The master nodes, being unique, have significantly different storage and memory requirements than the slave nodes.  The following paragraphs discuss some of the memory/storage trade-offs in some detail.

For hard sizing guidelines for small (5-50 nodes) and medium-to-large (100s to 1000s of nodes) clusters, see the Conclusion .

We recommend using dual NameNode servers - one primary and one secondary. Both NameNode servers should have highly reliable storage for their namespace storage and edit-log journaling. Typically, hardware RAID and/or reliable network storage are justifiable options.

The master servers should have at least four redundant storage volumes, some local and some networked, but each can be relatively small (typically 1TB).


The RAID disks on the master nodes are a good place to consider support contracts. We recommend including an on-site disk replacement option in your support contract so that a failed RAID disk can be replaced quickly.

Multiple vendors sell NAS software. It is important to check their specifications before you invest in any NAS software.

[Source records]
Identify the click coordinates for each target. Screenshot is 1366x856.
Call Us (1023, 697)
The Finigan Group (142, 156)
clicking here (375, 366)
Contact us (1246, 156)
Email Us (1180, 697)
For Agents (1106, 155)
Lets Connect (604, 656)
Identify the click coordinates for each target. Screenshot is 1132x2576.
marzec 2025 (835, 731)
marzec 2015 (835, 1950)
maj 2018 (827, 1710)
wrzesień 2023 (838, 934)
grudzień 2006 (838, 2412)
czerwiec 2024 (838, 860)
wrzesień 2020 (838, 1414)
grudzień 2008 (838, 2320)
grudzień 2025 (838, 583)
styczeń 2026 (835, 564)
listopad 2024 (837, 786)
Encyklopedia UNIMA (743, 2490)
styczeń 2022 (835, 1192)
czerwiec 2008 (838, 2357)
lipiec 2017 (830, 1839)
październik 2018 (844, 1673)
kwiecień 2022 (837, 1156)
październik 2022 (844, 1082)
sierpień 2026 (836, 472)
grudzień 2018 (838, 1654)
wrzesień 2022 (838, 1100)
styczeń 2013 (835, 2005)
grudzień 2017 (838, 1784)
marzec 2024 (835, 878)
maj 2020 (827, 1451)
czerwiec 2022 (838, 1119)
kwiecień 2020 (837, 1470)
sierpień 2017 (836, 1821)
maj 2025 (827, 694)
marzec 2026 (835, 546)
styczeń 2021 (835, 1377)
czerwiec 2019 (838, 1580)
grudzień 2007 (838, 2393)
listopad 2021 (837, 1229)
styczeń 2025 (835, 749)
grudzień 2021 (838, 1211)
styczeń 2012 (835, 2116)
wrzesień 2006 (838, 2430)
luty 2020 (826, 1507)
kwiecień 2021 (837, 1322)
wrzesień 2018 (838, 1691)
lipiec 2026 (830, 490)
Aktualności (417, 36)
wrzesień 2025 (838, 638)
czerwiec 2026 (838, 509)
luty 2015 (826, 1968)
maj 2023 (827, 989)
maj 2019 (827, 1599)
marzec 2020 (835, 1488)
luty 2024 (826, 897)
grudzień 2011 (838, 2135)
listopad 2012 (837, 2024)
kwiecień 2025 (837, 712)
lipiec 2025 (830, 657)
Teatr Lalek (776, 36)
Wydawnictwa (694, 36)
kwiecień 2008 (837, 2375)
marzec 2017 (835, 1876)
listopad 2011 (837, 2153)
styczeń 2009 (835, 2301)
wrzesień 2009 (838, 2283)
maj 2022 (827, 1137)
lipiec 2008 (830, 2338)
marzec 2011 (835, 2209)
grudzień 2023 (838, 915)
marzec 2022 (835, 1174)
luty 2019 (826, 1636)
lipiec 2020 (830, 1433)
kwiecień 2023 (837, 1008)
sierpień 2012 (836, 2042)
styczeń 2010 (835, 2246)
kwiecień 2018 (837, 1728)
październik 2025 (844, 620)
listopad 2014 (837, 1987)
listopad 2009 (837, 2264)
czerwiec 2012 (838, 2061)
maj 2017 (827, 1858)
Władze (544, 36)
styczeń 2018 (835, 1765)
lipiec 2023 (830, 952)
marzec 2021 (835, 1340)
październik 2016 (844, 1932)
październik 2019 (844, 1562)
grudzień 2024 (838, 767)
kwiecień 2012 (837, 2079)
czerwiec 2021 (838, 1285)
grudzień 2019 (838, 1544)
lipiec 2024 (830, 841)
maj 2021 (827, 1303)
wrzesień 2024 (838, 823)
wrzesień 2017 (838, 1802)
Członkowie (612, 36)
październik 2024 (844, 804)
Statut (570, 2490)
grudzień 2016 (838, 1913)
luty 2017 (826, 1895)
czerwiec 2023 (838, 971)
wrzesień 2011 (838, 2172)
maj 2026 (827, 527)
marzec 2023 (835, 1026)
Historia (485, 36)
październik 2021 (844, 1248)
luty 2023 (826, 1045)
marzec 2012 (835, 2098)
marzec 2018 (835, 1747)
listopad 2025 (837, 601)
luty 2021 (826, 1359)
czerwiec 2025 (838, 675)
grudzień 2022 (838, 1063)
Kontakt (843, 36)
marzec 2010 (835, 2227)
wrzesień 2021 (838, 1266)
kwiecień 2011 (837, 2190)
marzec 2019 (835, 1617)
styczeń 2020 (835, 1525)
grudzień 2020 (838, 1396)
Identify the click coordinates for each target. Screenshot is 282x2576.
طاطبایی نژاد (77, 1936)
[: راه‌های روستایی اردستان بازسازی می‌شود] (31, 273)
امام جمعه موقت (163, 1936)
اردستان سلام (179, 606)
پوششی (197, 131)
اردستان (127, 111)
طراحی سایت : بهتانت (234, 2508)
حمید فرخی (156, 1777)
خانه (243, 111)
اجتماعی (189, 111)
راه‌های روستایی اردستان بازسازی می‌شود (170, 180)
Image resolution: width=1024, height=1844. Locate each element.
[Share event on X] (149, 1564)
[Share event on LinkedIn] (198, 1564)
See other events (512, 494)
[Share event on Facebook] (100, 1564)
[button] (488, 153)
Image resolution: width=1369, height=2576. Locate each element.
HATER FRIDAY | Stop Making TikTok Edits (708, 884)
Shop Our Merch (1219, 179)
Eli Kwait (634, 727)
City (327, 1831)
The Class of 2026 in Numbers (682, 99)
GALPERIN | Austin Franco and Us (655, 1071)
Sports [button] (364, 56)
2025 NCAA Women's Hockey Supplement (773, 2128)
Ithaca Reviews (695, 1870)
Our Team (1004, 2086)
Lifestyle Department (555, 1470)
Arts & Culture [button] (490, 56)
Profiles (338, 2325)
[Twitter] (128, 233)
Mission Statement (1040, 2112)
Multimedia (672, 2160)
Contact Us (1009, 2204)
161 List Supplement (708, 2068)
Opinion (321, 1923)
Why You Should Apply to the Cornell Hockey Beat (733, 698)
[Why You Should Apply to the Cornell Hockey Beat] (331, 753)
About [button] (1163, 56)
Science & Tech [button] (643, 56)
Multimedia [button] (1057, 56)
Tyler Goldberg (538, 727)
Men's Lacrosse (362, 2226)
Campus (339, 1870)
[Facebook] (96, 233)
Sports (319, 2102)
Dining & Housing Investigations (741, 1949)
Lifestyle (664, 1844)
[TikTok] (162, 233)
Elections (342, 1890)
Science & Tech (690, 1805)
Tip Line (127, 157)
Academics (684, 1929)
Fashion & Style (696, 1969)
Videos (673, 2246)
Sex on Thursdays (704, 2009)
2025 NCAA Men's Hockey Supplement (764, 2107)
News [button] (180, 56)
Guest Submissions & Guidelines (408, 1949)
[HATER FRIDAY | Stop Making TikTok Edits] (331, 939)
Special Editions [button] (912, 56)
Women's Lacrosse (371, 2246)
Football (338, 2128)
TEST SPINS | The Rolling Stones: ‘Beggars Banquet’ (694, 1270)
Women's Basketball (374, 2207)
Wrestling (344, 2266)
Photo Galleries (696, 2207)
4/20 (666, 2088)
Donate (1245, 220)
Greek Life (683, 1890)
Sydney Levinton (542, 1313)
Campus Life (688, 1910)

» **Problems to solve**:
1. Reproduce the part of the master-node sizing text that starts with "For hard sizing" and goes on through "be replaced quickly.".
2. Answer these questions from the master-node sizing text:
(a) How many NameNode servers are recommended, and in what roles?
(b) At least how many redundant storage volumes should the master servers have?
(c) What option is recommended for inclusion in the support contract?
3. Please carry on the master-node sizing text from its final sentence.
The entries are separate material and have nothing to do with the master-node sizing text.

» **Responses**:
1.
For hard sizing guidelines for small (5-50 nodes) and medium-to-large (100s to 1000s of nodes) clusters, see the Conclusion .

We recommend using dual NameNode servers - one primary and one secondary. Both NameNode servers should have highly reliable storage for their namespace storage and edit-log journaling. Typically, hardware RAID and/or reliable network storage are justifiable options.

The master servers should have at least four redundant storage volumes, some local and some networked, but each can be relatively small (typically 1TB).


The RAID disks on the master nodes are a good place to consider support contracts. We recommend including an on-site disk replacement option in your support contract so that a failed RAID disk can be replaced quickly.

2.
(a) Two: one primary and one secondary.
(b) Four.
(c) An on-site disk replacement option.

3.
Storage options for ResourceManager servers

In actuality ResourceManager servers do not need RAID storage because they save their persistent state to HDFS. The ResourceManager server can actually be run on a slave node with a bit of extra RAM. However, using the same hardware specifications for the ResourceManager servers as for the NameNode server provides the possibility of migrating the NameNode to the same server as the ResourceManager in the case of NameNode failure and a copy of the NameNode’s state can be saved to the network storage.

Memory sizing

The amount of memory required for the master nodes depends on the number of file system objects (files and block replicas) to be created and tracked by the NameNode.  64 GB of RAM supports approximately 100 million files. Some sites are now experimenting with 128GB of RAM, for even larger namespaces.   


NameNodes and their clients are very “chatty”. We therefore recommend providing 16 or even 24 CPU cores to handle messaging traffic for the master nodes.   


Providing multiple network ports and 10 GB bandwidth to the switch is also acceptable (if the switch can handle it).